Una deriva che potrebbe portare al completo naufragio del Movimento, ma anche all’insignificanza del nuovo partito che ha in testa Di Maio, “Insieme per il futuro”. Su questo, a Di Maio mi piacerebbe chiedere: insieme a chi e per quale tipo di futuro? Dopo di che, non per fare il filologo saccente, ma lasciatemi dire che utilizzare l’avverbio “insieme” per un soggetto politico che nasce da una scissione e non dall’aggregazione di più forze politiche è contraddittorio e disdicevole. Le parole sono importanti, hanno un preciso peso specifico, sono pietre.

______________________________

## Consegna
Per favore, continua il brano sul nuovo partito di Di Maio a partire dalla sua ultima frase.

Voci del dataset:

______________________________

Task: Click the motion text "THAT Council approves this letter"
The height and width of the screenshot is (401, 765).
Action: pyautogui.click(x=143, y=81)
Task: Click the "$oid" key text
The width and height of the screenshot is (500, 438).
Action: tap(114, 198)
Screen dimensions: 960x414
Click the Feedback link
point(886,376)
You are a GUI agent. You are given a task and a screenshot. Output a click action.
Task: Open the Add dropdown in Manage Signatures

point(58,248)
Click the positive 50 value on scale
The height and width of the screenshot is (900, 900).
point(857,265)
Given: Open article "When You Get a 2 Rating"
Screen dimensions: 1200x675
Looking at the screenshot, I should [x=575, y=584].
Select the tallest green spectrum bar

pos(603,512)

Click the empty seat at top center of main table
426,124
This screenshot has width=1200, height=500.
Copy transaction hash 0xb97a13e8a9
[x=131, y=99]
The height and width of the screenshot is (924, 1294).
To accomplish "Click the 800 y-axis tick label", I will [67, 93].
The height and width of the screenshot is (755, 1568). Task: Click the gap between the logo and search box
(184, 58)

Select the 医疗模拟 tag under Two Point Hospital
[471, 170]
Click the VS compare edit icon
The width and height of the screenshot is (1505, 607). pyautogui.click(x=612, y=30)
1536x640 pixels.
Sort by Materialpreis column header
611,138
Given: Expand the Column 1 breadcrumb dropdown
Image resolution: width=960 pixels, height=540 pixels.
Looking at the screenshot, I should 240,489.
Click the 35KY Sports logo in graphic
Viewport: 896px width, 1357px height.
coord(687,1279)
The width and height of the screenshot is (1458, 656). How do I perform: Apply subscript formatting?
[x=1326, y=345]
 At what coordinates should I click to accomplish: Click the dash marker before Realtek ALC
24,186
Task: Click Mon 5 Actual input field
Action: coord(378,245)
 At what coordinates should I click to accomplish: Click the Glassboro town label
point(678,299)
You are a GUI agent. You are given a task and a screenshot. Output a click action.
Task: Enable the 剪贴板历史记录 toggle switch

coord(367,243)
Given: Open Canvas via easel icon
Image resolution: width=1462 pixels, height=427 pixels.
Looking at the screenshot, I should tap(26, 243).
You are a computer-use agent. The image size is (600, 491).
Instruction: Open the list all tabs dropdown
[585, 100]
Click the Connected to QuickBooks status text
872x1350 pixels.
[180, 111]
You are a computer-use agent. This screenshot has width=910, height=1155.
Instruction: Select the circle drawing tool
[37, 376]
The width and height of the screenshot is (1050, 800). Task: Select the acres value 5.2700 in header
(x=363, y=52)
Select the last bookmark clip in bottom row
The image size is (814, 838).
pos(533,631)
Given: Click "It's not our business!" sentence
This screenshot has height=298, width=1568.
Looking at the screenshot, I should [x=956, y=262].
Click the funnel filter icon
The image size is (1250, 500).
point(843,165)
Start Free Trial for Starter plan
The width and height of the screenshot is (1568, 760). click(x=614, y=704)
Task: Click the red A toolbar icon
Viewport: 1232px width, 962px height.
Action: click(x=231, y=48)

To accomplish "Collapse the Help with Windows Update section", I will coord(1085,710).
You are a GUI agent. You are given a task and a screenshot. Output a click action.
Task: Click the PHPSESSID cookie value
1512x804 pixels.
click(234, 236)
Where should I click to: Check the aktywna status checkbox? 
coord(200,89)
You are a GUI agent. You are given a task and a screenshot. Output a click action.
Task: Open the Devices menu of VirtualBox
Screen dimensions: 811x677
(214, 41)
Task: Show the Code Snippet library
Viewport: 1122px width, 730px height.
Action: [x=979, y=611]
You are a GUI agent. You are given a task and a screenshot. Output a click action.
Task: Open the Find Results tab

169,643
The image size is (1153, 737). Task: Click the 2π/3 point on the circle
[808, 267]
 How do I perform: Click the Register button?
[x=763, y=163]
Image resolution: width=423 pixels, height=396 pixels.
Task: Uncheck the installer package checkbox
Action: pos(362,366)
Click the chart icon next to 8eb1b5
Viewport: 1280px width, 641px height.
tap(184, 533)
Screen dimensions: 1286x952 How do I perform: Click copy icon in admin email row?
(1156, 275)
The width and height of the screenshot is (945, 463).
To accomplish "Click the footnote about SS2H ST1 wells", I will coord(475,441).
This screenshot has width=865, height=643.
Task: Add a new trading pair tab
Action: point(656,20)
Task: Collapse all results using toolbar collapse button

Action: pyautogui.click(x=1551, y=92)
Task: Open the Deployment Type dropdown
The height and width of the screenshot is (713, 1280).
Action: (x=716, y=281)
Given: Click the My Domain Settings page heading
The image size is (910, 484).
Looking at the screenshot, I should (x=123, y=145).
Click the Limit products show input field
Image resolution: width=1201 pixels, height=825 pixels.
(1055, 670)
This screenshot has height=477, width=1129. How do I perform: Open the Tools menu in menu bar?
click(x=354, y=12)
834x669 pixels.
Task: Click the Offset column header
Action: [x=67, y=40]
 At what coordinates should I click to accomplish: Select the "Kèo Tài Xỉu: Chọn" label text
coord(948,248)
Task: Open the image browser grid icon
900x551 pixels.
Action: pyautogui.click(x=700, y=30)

______________________________

## Risposta
Inoltre, sempre a lui, ma anche a Giuseppe Conte, mi piacerebbe porre alcune domande. Qual è, rispettivamente, il vostro progetto per l’Italia? quale visione politica avete? come pensate di far uscire l’Italia dalle angustie in cui è precipitata a causa della pandemia e delle ristrettezze dovute alla guerra in Ucraina? quale energia creativa metterete a disposizione degli italiani? Interrogativi di non poco conto che presuppongono un programma e una collocazione culturale e filosofica che al momento sia l’uno che l’altro non sembrano avere.
Quello che appare evidente è che quest’ennesima operazione partitica non farà bene al quadro politico in generale, alla stabilità del Paese e al suo prestigio internazionale. In particolare, non gioverà all’area di centrosinistra che vedrà molti voti, oggi in libera uscita, dirigersi poi verso la destra di Meloni e Salvini.
Ma questo è solo responsabilità della Sinistra a cui da tempo manca una chiara progettualità e quindi forza attrattiva.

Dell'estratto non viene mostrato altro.